Making a Complex Business Consumer Friendly
Looking at the New Breed of Bankers
May 25, 2006: Vol. 2, Issue No. 41
IN THE NEWS
Internet banks draw raves
Many like the convenience and higher interest rates, but it's not for everyone.
NEW YORK--Higher interest rates initially drove Nick Sayers to the Bank of Internet. But he soon realized it's more convenient, too. Sayers, 26, a private-equity investor in Chicago, is one of a growing number of Americans ditching their neighborhood brick-and-mortar accounts. Others are moving the bulk of their money to virtual banks like Bank of Internet, which can offer better rates because they don't have to operate multiple branches. To deposit money, customers generally mail checks in postage-paid envelopes, arrange for direct deposits of paychecks, or transfer funds from another account using the Internet or telephone. To withdraw money, they can go to any ATM--some banks, including Bank of Internet, will refund most fees another bank charges.

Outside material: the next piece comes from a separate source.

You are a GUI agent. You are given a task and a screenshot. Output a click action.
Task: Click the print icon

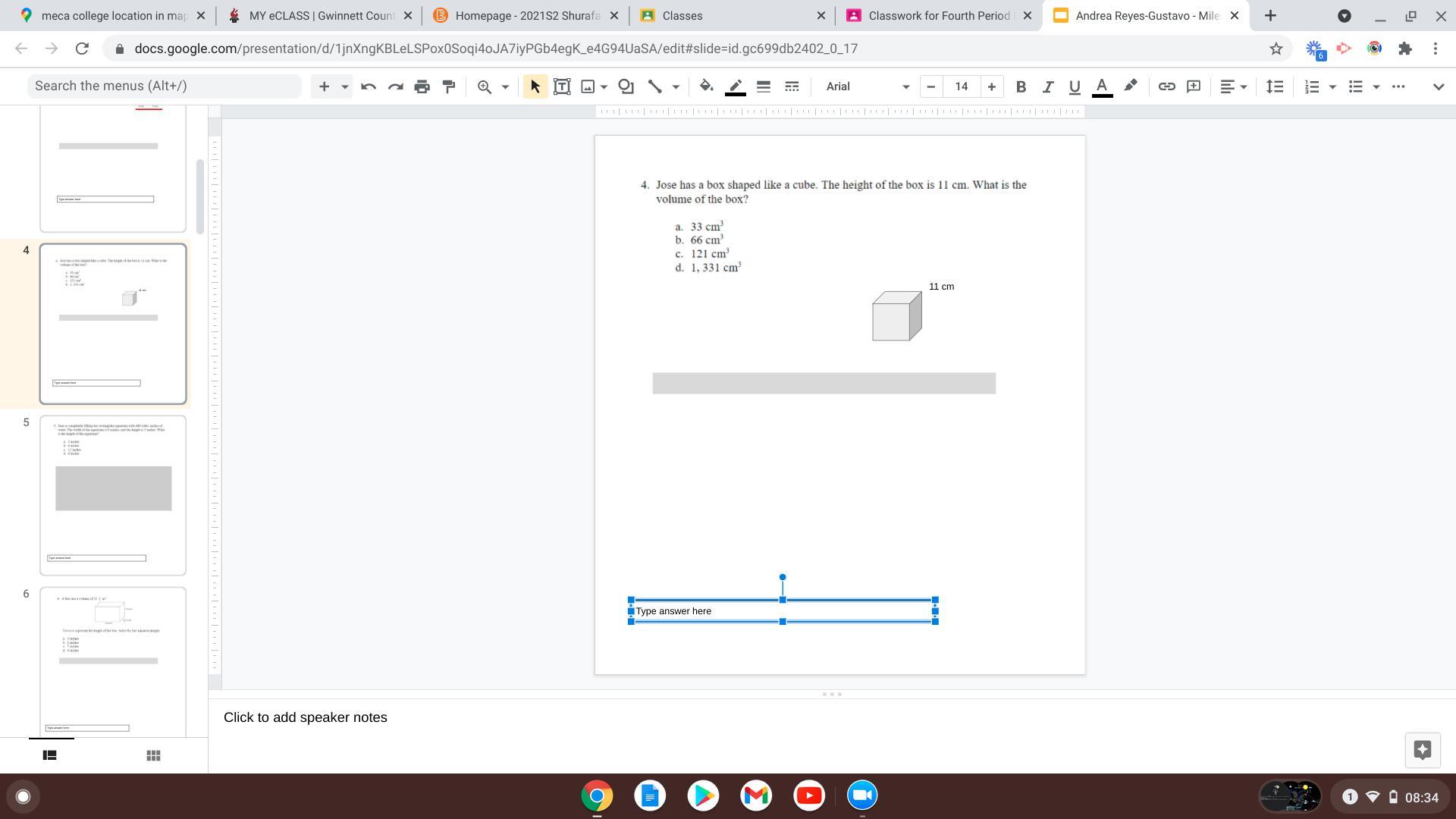[422, 86]
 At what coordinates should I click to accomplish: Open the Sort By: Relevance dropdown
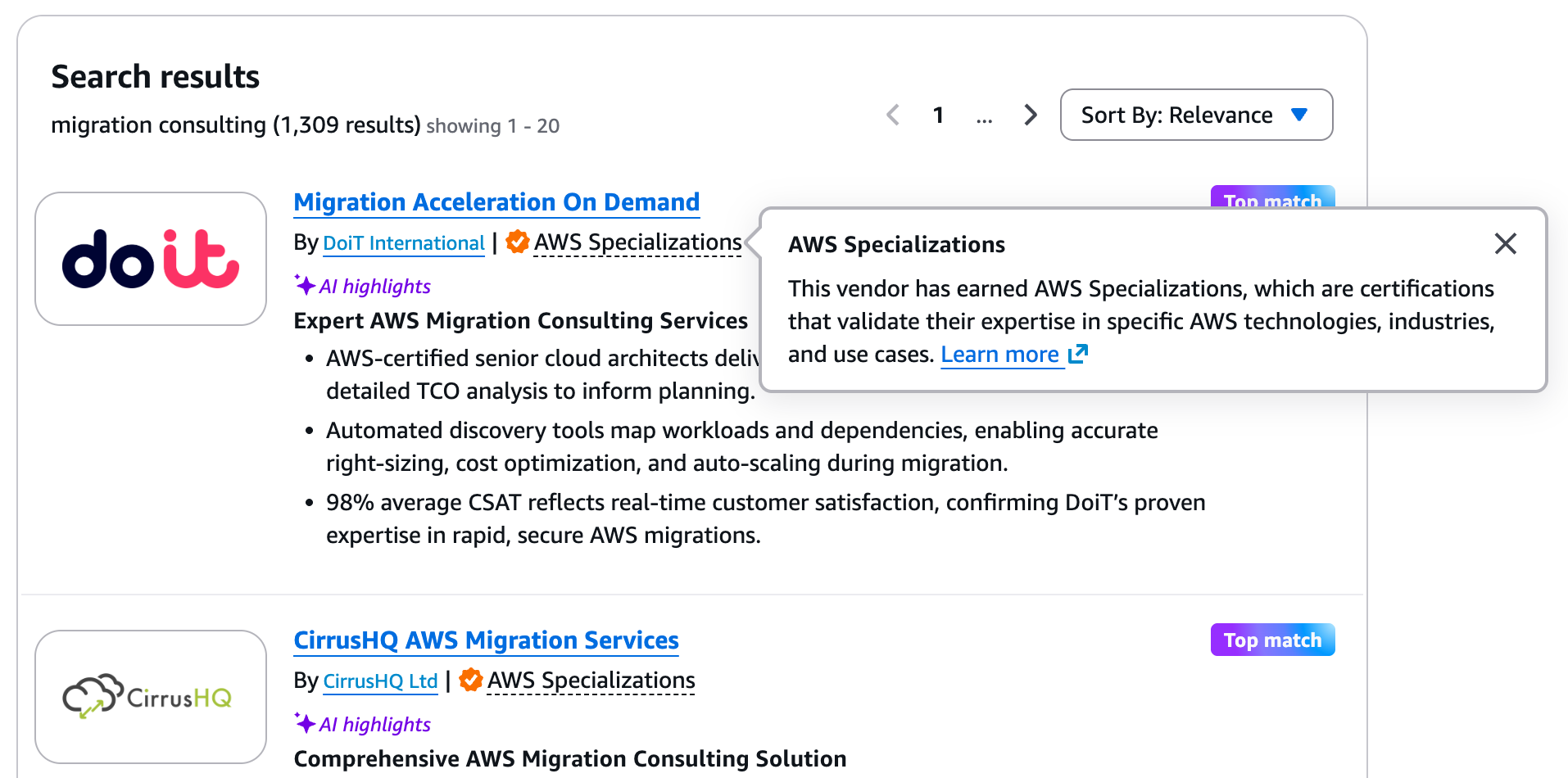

--Anick Jesdanun, The Associated Press, May 22, 2006
How well does the average consumer understand banking?
In April 1979 I flew to Harrisburg, Pa., to meet with one of the most knowledgeable men in direct marketing, Bob Doscher, then the product development director of Historical Times Publishing.
The previous month, the Three Mile Island nuclear energy plant accident came within a whisker of contaminating much of the Northeast.
The plane was a prop-driven Allegheny (later US Airways) puddle-jumper. I found myself sitting next to a pleasant young lady who was the assistant manager of the bank branch that was nearest to Three Mile Island.
As we flew over the three steam towers that had dominated the media for weeks, the young woman proceeded to tell me a truly fantastic, unbelievable inside story.
"My Money Is Radioactive!"
Immediately following the Three Mile Island accident that nearly fried millions of Northeasterners, this local bank branch had huge run on cash. Depositors were lined up around the block desperate to get their money out.